## Your task
Please copy every line of the data in which the string "pixels" appears.

------------------------------------------------------------

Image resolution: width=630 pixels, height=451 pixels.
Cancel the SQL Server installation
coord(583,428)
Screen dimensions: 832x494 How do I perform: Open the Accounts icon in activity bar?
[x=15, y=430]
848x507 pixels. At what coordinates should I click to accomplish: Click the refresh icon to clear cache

------------------------------------------------------------

## Task answer
Image resolution: width=630 pixels, height=451 pixels.
848x507 pixels. At what coordinates should I click to accomplish: Click the refresh icon to clear cache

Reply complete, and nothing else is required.